→ Task brief
Copy each line from the listing below where the word "will" shows up.
Top of Data for review
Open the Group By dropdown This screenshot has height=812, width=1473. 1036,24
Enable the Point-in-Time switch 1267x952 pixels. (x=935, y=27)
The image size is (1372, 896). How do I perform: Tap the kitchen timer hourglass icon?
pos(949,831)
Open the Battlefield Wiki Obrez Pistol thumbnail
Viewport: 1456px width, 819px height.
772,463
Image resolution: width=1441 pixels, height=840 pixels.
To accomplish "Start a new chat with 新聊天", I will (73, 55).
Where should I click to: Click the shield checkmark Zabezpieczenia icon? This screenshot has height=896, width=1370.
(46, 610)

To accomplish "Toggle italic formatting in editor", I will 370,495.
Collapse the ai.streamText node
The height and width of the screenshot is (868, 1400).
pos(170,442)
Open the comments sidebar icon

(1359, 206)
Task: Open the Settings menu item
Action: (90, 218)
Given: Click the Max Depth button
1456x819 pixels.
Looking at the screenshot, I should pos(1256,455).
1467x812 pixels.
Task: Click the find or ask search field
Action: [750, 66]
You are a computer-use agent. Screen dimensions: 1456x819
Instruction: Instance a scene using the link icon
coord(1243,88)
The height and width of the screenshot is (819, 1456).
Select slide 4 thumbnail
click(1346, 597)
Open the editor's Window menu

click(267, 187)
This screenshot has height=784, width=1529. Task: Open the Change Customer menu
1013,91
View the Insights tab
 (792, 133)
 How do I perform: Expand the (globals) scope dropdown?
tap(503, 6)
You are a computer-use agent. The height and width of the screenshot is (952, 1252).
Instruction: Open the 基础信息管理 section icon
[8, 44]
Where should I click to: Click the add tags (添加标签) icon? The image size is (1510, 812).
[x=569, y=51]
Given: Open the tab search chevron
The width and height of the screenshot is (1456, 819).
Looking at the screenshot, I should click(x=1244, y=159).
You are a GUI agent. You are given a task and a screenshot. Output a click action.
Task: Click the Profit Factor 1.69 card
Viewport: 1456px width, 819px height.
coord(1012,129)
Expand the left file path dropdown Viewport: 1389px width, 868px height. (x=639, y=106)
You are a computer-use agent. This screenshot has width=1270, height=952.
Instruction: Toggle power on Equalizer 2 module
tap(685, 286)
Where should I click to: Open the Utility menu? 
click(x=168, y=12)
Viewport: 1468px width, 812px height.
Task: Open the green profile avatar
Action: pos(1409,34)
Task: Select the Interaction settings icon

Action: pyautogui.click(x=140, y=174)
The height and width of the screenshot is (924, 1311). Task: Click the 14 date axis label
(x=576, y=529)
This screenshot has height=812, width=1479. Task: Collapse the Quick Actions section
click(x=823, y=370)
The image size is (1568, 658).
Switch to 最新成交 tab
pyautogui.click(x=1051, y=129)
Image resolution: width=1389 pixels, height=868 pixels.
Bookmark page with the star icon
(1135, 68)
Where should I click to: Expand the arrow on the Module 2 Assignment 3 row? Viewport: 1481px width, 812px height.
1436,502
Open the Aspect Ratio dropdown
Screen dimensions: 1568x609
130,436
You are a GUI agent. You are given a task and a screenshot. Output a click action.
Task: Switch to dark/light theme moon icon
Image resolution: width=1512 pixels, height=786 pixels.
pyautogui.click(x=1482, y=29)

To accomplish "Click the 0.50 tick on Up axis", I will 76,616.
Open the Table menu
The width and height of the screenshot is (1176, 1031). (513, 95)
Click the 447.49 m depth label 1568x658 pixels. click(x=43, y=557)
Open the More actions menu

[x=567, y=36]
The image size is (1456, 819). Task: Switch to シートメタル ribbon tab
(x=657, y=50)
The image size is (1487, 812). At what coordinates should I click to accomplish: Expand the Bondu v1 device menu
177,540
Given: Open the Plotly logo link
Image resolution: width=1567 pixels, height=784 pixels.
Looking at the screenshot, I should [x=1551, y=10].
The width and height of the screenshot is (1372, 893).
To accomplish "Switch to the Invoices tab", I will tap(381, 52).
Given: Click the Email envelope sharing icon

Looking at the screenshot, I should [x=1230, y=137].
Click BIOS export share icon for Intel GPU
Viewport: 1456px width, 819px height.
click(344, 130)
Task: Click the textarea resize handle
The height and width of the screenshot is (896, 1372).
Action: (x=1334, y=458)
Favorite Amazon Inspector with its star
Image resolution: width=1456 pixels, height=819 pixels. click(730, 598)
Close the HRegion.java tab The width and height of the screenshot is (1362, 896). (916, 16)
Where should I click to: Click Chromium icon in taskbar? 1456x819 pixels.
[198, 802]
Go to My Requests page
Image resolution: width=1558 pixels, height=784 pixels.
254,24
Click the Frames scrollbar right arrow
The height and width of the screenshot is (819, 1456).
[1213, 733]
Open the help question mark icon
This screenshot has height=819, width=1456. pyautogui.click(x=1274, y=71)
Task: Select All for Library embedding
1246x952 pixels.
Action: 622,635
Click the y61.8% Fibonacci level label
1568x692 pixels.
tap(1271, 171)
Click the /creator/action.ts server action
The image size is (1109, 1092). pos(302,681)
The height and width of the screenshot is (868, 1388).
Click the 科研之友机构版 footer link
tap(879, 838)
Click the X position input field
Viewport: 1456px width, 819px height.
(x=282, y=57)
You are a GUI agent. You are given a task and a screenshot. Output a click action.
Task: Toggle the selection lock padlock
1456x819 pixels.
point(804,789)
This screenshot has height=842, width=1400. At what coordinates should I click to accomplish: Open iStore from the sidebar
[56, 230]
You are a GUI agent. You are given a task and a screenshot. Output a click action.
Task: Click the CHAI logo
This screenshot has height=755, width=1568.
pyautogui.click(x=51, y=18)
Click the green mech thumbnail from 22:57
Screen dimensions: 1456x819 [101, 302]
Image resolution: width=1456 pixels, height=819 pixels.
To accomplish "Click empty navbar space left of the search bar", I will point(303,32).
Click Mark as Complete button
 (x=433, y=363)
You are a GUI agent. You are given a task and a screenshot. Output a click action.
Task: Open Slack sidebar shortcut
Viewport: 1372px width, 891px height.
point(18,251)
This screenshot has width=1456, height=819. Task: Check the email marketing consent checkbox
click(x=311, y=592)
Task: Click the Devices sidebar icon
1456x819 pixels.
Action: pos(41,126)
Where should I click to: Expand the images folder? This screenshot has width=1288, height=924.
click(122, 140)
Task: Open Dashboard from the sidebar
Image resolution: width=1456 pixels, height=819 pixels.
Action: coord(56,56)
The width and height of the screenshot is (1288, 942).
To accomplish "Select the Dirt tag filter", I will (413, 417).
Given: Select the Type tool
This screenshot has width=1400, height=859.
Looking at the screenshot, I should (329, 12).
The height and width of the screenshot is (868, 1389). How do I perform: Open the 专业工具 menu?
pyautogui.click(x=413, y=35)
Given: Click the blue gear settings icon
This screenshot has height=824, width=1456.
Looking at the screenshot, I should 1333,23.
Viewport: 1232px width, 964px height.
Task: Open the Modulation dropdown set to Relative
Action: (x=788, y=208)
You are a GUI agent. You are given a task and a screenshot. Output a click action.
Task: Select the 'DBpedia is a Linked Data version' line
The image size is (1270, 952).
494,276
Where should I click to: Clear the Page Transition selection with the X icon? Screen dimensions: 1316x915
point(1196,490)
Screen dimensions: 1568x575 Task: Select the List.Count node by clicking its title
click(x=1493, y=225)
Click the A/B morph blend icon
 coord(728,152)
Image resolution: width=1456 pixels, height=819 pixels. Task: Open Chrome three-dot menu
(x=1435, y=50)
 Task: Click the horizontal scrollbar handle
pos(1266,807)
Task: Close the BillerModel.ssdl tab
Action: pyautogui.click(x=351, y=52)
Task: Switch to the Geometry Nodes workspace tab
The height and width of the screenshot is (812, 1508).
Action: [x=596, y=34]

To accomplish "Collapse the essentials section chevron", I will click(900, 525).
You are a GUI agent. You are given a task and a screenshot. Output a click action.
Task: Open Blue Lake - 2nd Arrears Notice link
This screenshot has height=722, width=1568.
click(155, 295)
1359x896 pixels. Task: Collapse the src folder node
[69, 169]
Bottom of Data for review
→ Result
To accomplish "Start a new chat with 新聊天", I will (73, 55).
To accomplish "Toggle italic formatting in editor", I will 370,495.
To accomplish "Click the 0.50 tick on Up axis", I will 76,616.
To accomplish "Switch to the Invoices tab", I will tap(381, 52).
To accomplish "Click empty navbar space left of the search bar", I will point(303,32).
To accomplish "Select the Dirt tag filter", I will (413, 417).
To accomplish "Collapse the essentials section chevron", I will click(900, 525).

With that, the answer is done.